**Verilen metin:**
* * * * * * *
ANALİZ: Değişen Barış Planı ve Sertleşen Rus Retoriği
HABERRUS- Rusya Devlet Başkanı Vladimir Putin'in son açıklamaları, Moskova'nın Ukrayna barış sürecine ilişkin artan hoşnutsuzluğunu ve sertleşen dilini gözler önüne serdi.
Kiev yönetiminin Rusya'nın dayatmalarına aldırış etmemesi ve başta İngiltere olmak üzere kıta avrupasınden müttefiklerinden aldığı destek ve güven ile ABD'nin önerdiği 'Barış' Planı'nı revize ettirmeyi başarması Kremlin'i kızdırmaya yetti.
Kommersant FM'nin siyasi analisti Dmitri Drize'ye göre, ABD'nin Kiev'e baskı yapmak yerine uzlaşmayı tercih etmesi ve Avrupa'nın etkisiyle planın değişmesi, Kremlin'de hayal kırıklığı yarattı.
Putin'den Yazılı Garanti Teklifi ve G7 Yorumu
Putin, basın toplantısında dikkat çeken iki açıklama yaptı. Putin, Rusya'nın Avrupa'ya saldırmaya niyeti olmadığını, ancak bazı isimlerin (ad vermeden) buna inanmadığını ve "anti-Rusya histerisini" kendi silahlanmaları için kullandığını söyledi. Bu şüphecilere karşı, Rusya'nın saldırmayacağına dair yazılı garantiler vermeye hazır olduklarını ilan etti. Drize, Brüksel'in bu teklifi kabul etmesinin pek olası olmadığını belirtiyor.
Putin, Donald Trump'ın barış planında yer aldığı iddia edilen "Rusya'nın G8'e dönüşü" maddesine değinerek, Rusya hakkında olumsuz konuşanlarla aynı masaya oturmanın zorluğunu vurguladı. Bu formata dönüşün "oldukça olası görünmediğini", ancak Moskova'nın müzakereye açık olduğunu söyledi.
Kremlin'in Temel Şikayeti: ABD'nin "Yumuşak" Tutumu ve Avrupa'nın Etkisi
Drize'ye göre, Kremlin'deki asıl memnuniyetsizliğin kaynağı, ABD yönetiminin beklenen "sert" pazarlık yerine Ukrayna ile uzlaşma arayışına girmesi ve Avrupa'nın sürece dahil olması. Başlangıçta Rusya'yı memnun eden planın, Kiev'in ve Avrupa'nın itirazlarıyla değiştiği, bu nedenle Trump ile "çoktan her şeyin çözülebileceği" fikrinin sekteye uğradığı düşünülüyor.
Sert Retoriğin Geri Dönüşü ve Hedefler
Bu hayal kırıklığının doğrudan sonucu, Putin'in Bişkek'teki sert söylemlerinin geri dönüşü oldu.
Analiste göre bu söylemlerde iki ana hedef öne çıkıyor. Ukrayna liderini müzakere ortağı olarak tanımama politikasının sürdürülmesi devam ederken, **Avrupa Birliği'ni süreçten dışlama çabası dikkat çekiyor.
* * * * * * *
**Kayıtlı satırlar:**
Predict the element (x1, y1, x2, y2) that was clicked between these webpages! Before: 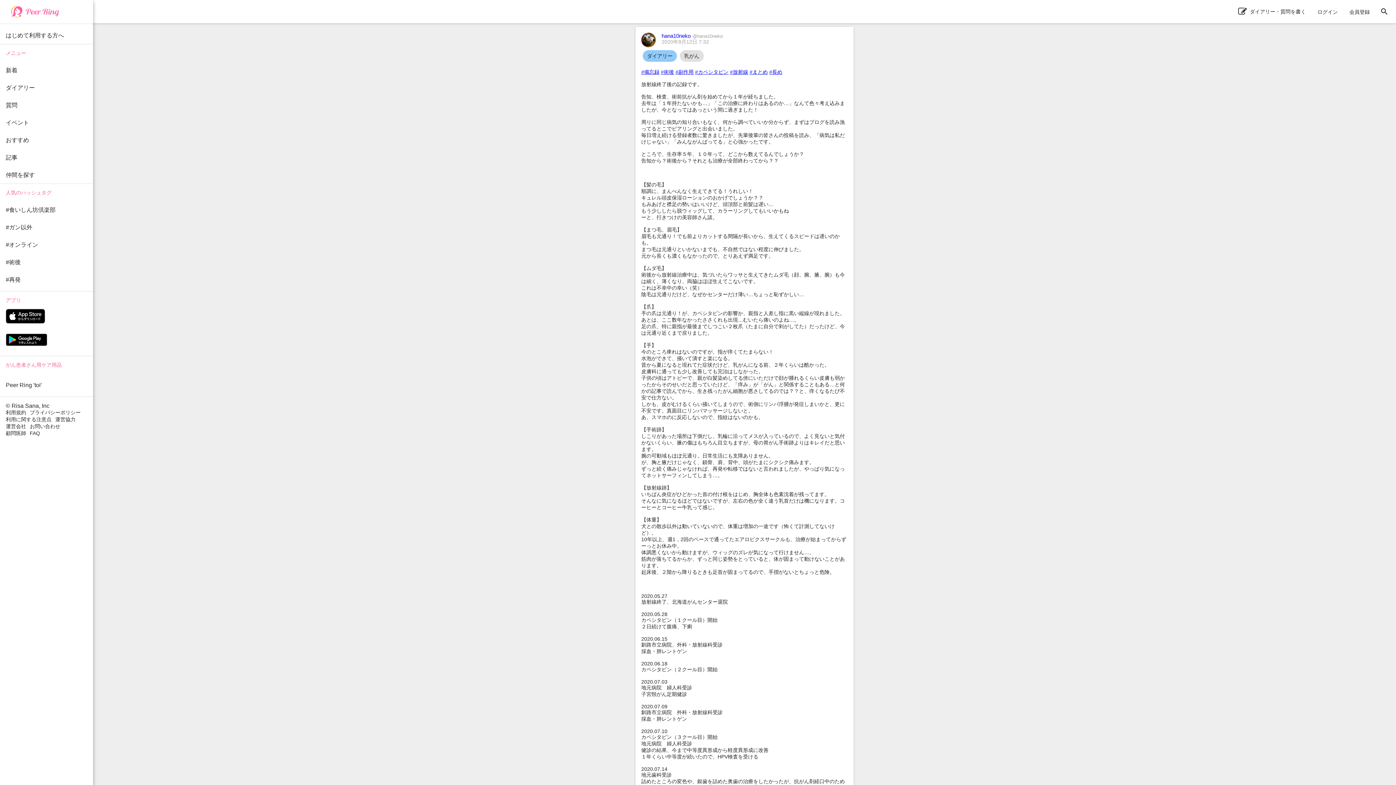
* * * * * * *
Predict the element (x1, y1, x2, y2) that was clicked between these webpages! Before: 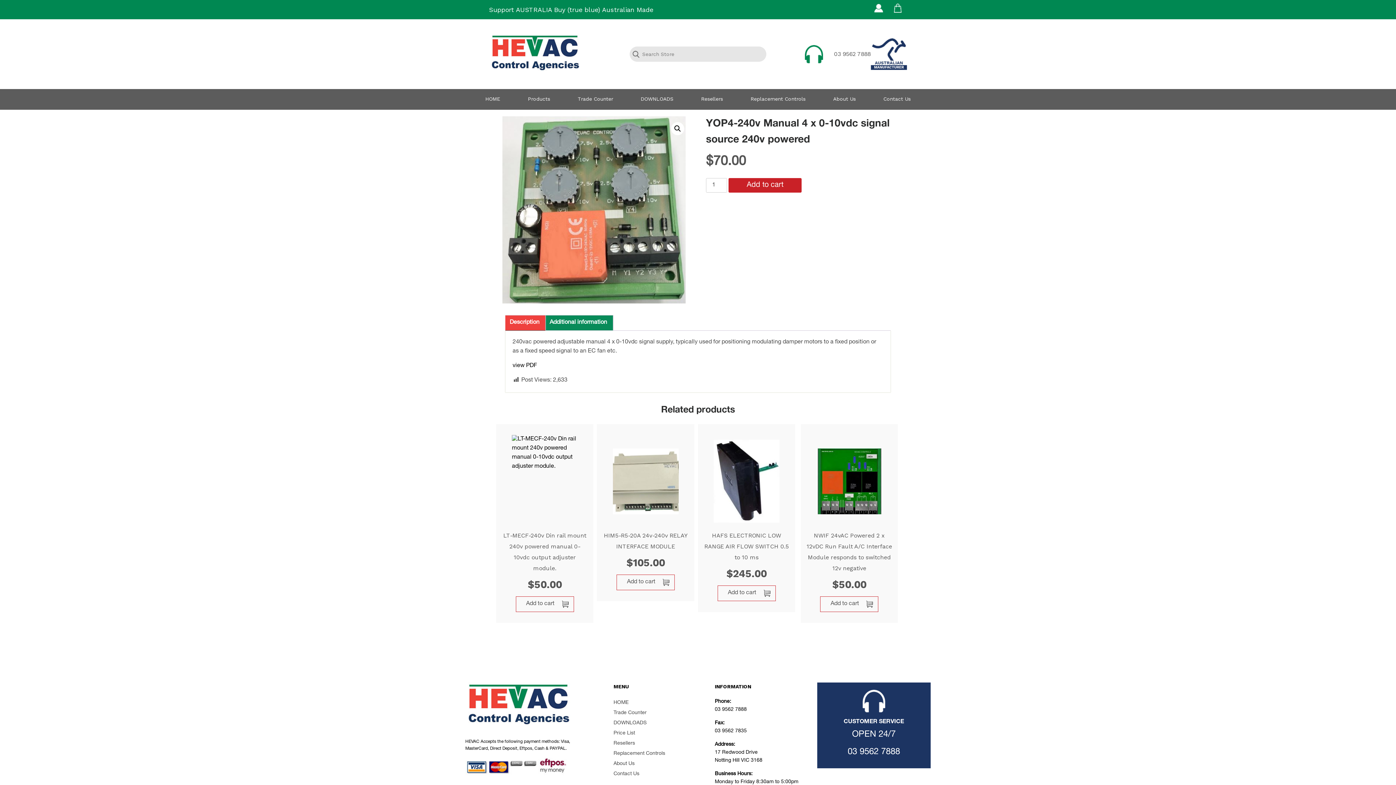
* * * * * * *
**Görev:** Barış planı analizinden, "Kiev yönetiminin Rusya'nın" sözcüklerinin geçtiği yerden başlayıp "Kremlin'i kızdırmaya yetti." sözcüklerinden sonra biten bölümü hiç değiştirmeden yeniden yaz.

**Alıştırma yanıtı:**
Kiev yönetiminin Rusya'nın dayatmalarına aldırış etmemesi ve başta İngiltere olmak üzere kıta avrupasınden müttefiklerinden aldığı destek ve güven ile ABD'nin önerdiği 'Barış' Planı'nı revize ettirmeyi başarması Kremlin'i kızdırmaya yetti.